(Beginning of ENTRIES SHOWN)

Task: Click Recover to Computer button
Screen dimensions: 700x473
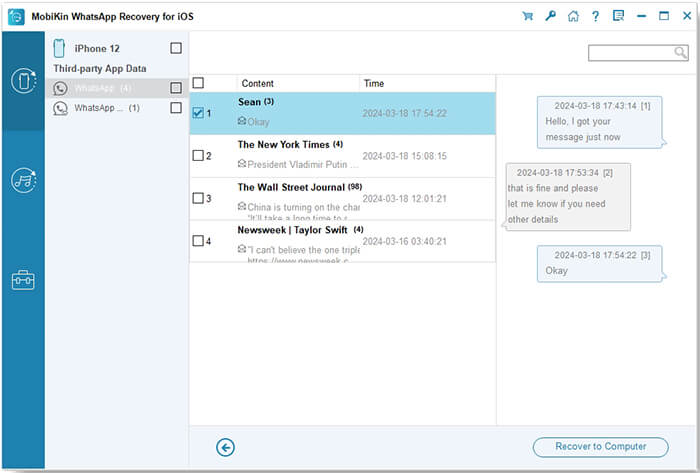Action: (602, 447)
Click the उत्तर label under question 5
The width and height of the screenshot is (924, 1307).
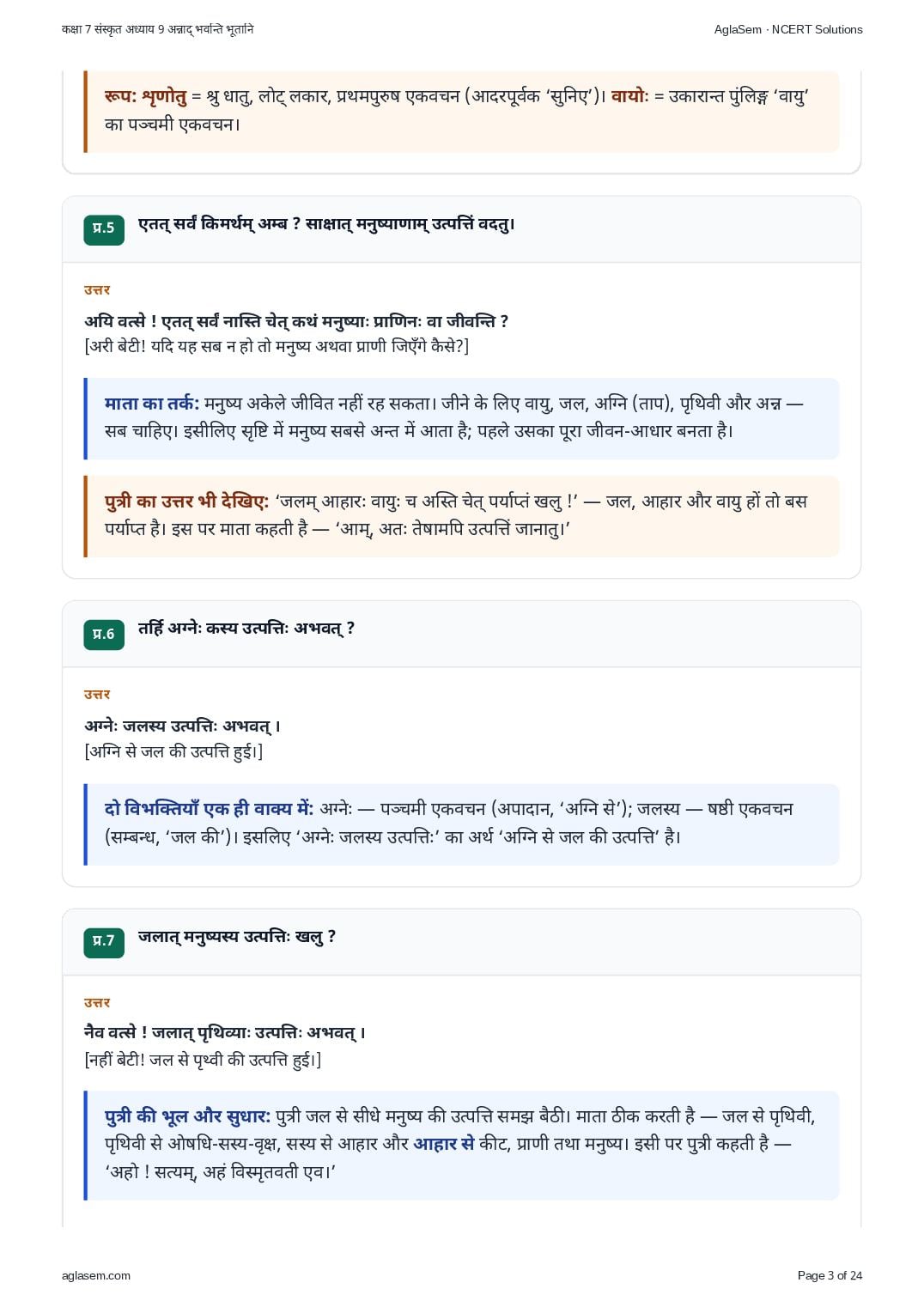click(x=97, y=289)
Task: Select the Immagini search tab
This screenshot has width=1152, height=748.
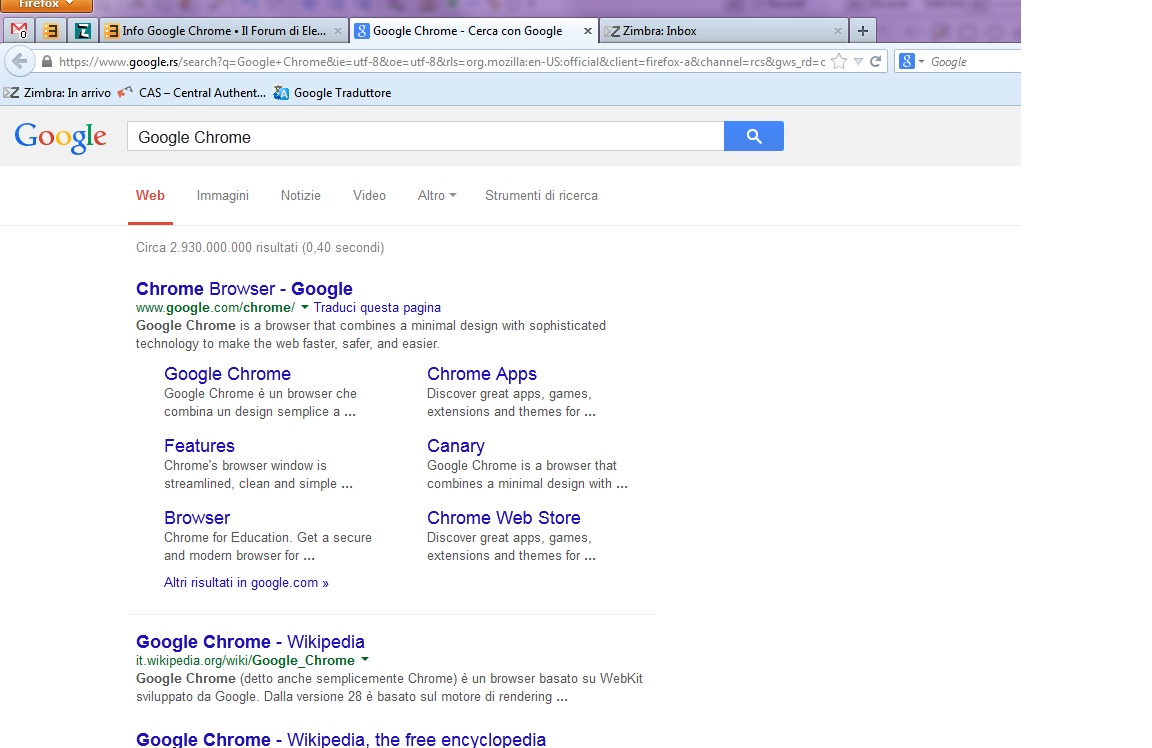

(End of ENTRIES SHOWN)

▸ WHAT YOU SHOULD DO: Which lines of the data contain "Task"? Copy them all.

▸ SOLUTION:
Task: Click Recover to Computer button
Task: Select the Immagini search tab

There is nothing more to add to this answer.